EXERCISE>
Copy every one of the following lines exactly, with nothing changed.

(Stored records)

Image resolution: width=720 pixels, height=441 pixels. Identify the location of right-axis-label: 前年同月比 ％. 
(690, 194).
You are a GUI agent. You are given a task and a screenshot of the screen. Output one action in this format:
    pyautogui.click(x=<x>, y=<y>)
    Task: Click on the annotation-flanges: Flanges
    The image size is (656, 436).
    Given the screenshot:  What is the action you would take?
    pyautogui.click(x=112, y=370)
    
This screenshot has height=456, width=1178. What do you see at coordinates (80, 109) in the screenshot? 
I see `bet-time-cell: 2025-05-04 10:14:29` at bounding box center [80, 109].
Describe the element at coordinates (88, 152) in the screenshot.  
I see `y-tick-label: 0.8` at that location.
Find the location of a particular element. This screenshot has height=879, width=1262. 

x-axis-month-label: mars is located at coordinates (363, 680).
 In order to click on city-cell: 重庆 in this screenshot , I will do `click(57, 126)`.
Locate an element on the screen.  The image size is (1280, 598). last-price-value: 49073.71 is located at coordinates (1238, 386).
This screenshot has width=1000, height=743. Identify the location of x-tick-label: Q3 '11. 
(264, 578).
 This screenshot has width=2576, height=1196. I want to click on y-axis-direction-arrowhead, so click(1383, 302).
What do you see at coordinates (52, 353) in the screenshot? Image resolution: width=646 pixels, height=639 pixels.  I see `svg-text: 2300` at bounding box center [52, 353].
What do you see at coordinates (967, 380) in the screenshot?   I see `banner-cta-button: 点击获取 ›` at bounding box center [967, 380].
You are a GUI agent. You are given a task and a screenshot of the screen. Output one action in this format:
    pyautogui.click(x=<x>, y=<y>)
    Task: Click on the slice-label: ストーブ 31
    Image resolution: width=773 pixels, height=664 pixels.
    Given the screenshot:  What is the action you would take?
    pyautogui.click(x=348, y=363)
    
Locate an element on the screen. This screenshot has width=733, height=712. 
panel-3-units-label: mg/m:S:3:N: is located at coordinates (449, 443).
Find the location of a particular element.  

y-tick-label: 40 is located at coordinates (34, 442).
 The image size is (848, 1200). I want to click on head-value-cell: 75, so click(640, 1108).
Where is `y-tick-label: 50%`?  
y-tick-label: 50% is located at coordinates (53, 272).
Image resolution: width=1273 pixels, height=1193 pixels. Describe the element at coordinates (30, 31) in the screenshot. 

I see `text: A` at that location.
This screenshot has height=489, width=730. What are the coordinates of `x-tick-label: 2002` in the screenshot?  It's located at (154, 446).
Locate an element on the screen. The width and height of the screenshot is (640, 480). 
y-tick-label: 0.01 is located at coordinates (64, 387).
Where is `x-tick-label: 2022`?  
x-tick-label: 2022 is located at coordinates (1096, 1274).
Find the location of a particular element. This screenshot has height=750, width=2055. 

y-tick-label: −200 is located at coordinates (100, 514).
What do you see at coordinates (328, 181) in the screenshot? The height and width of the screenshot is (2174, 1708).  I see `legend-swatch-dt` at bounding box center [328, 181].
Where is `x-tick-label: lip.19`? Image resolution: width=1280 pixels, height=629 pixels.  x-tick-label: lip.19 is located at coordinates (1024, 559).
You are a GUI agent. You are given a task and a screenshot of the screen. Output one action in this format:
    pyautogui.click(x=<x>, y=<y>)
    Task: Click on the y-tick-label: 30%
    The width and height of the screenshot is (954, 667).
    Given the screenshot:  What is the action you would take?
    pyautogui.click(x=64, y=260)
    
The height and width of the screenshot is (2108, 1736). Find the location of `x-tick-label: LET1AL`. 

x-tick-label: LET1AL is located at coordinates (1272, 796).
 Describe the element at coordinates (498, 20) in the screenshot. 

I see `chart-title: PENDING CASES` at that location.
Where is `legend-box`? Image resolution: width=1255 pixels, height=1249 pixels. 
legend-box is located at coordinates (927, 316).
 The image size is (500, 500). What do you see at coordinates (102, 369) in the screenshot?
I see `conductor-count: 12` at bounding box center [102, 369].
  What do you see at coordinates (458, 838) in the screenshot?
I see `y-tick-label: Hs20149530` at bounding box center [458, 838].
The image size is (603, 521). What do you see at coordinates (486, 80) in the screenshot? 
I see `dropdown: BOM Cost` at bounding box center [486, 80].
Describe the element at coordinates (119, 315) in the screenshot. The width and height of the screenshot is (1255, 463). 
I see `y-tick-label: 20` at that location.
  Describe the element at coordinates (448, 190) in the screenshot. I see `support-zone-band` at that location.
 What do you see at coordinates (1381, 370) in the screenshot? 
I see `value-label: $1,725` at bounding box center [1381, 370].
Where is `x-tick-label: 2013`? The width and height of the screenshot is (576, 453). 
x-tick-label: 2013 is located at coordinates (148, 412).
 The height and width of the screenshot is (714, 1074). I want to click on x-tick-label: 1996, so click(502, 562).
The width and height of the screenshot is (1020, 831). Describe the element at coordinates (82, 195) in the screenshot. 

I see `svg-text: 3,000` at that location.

EXPECTED ANSWER>
Image resolution: width=720 pixels, height=441 pixels. Identify the location of right-axis-label: 前年同月比 ％. 
(690, 194).
You are a GUI agent. You are given a task and a screenshot of the screen. Output one action in this format:
    pyautogui.click(x=<x>, y=<y>)
    Task: Click on the annotation-flanges: Flanges
    The image size is (656, 436).
    Given the screenshot:  What is the action you would take?
    pyautogui.click(x=112, y=370)
    
This screenshot has height=456, width=1178. What do you see at coordinates (80, 109) in the screenshot? 
I see `bet-time-cell: 2025-05-04 10:14:29` at bounding box center [80, 109].
Describe the element at coordinates (88, 152) in the screenshot.  
I see `y-tick-label: 0.8` at that location.
Find the location of a particular element. This screenshot has height=879, width=1262. 

x-axis-month-label: mars is located at coordinates (363, 680).
 In order to click on city-cell: 重庆 in this screenshot , I will do `click(57, 126)`.
Locate an element on the screen.  The image size is (1280, 598). last-price-value: 49073.71 is located at coordinates (1238, 386).
This screenshot has width=1000, height=743. Identify the location of x-tick-label: Q3 '11. 
(264, 578).
 This screenshot has width=2576, height=1196. I want to click on y-axis-direction-arrowhead, so click(1383, 302).
What do you see at coordinates (52, 353) in the screenshot? Image resolution: width=646 pixels, height=639 pixels.  I see `svg-text: 2300` at bounding box center [52, 353].
What do you see at coordinates (967, 380) in the screenshot?   I see `banner-cta-button: 点击获取 ›` at bounding box center [967, 380].
You are a GUI agent. You are given a task and a screenshot of the screen. Output one action in this format:
    pyautogui.click(x=<x>, y=<y>)
    Task: Click on the slice-label: ストーブ 31
    Image resolution: width=773 pixels, height=664 pixels.
    Given the screenshot:  What is the action you would take?
    pyautogui.click(x=348, y=363)
    
Locate an element on the screen. This screenshot has width=733, height=712. 
panel-3-units-label: mg/m:S:3:N: is located at coordinates (449, 443).
Find the location of a particular element.  

y-tick-label: 40 is located at coordinates (34, 442).
 The image size is (848, 1200). I want to click on head-value-cell: 75, so click(640, 1108).
Where is `y-tick-label: 50%`?  
y-tick-label: 50% is located at coordinates (53, 272).
Image resolution: width=1273 pixels, height=1193 pixels. Describe the element at coordinates (30, 31) in the screenshot. 

I see `text: A` at that location.
This screenshot has height=489, width=730. What are the coordinates of `x-tick-label: 2002` in the screenshot?  It's located at (154, 446).
Locate an element on the screen. The width and height of the screenshot is (640, 480). 
y-tick-label: 0.01 is located at coordinates (64, 387).
Where is `x-tick-label: 2022`?  
x-tick-label: 2022 is located at coordinates (1096, 1274).
Find the location of a particular element. This screenshot has height=750, width=2055. 

y-tick-label: −200 is located at coordinates (100, 514).
What do you see at coordinates (328, 181) in the screenshot? The height and width of the screenshot is (2174, 1708).  I see `legend-swatch-dt` at bounding box center [328, 181].
Where is `x-tick-label: lip.19`? Image resolution: width=1280 pixels, height=629 pixels.  x-tick-label: lip.19 is located at coordinates (1024, 559).
You are a GUI agent. You are given a task and a screenshot of the screen. Output one action in this format:
    pyautogui.click(x=<x>, y=<y>)
    Task: Click on the y-tick-label: 30%
    The width and height of the screenshot is (954, 667).
    Given the screenshot:  What is the action you would take?
    pyautogui.click(x=64, y=260)
    
The height and width of the screenshot is (2108, 1736). Find the location of `x-tick-label: LET1AL`. 

x-tick-label: LET1AL is located at coordinates (1272, 796).
 Describe the element at coordinates (498, 20) in the screenshot. 

I see `chart-title: PENDING CASES` at that location.
Where is `legend-box`? Image resolution: width=1255 pixels, height=1249 pixels. 
legend-box is located at coordinates (927, 316).
 The image size is (500, 500). What do you see at coordinates (102, 369) in the screenshot?
I see `conductor-count: 12` at bounding box center [102, 369].
  What do you see at coordinates (458, 838) in the screenshot?
I see `y-tick-label: Hs20149530` at bounding box center [458, 838].
The image size is (603, 521). What do you see at coordinates (486, 80) in the screenshot? 
I see `dropdown: BOM Cost` at bounding box center [486, 80].
Describe the element at coordinates (119, 315) in the screenshot. The width and height of the screenshot is (1255, 463). 
I see `y-tick-label: 20` at that location.
  Describe the element at coordinates (448, 190) in the screenshot. I see `support-zone-band` at that location.
 What do you see at coordinates (1381, 370) in the screenshot? 
I see `value-label: $1,725` at bounding box center [1381, 370].
Where is `x-tick-label: 2013`? The width and height of the screenshot is (576, 453). 
x-tick-label: 2013 is located at coordinates (148, 412).
 The height and width of the screenshot is (714, 1074). I want to click on x-tick-label: 1996, so click(502, 562).
The width and height of the screenshot is (1020, 831). Describe the element at coordinates (82, 195) in the screenshot. 

I see `svg-text: 3,000` at that location.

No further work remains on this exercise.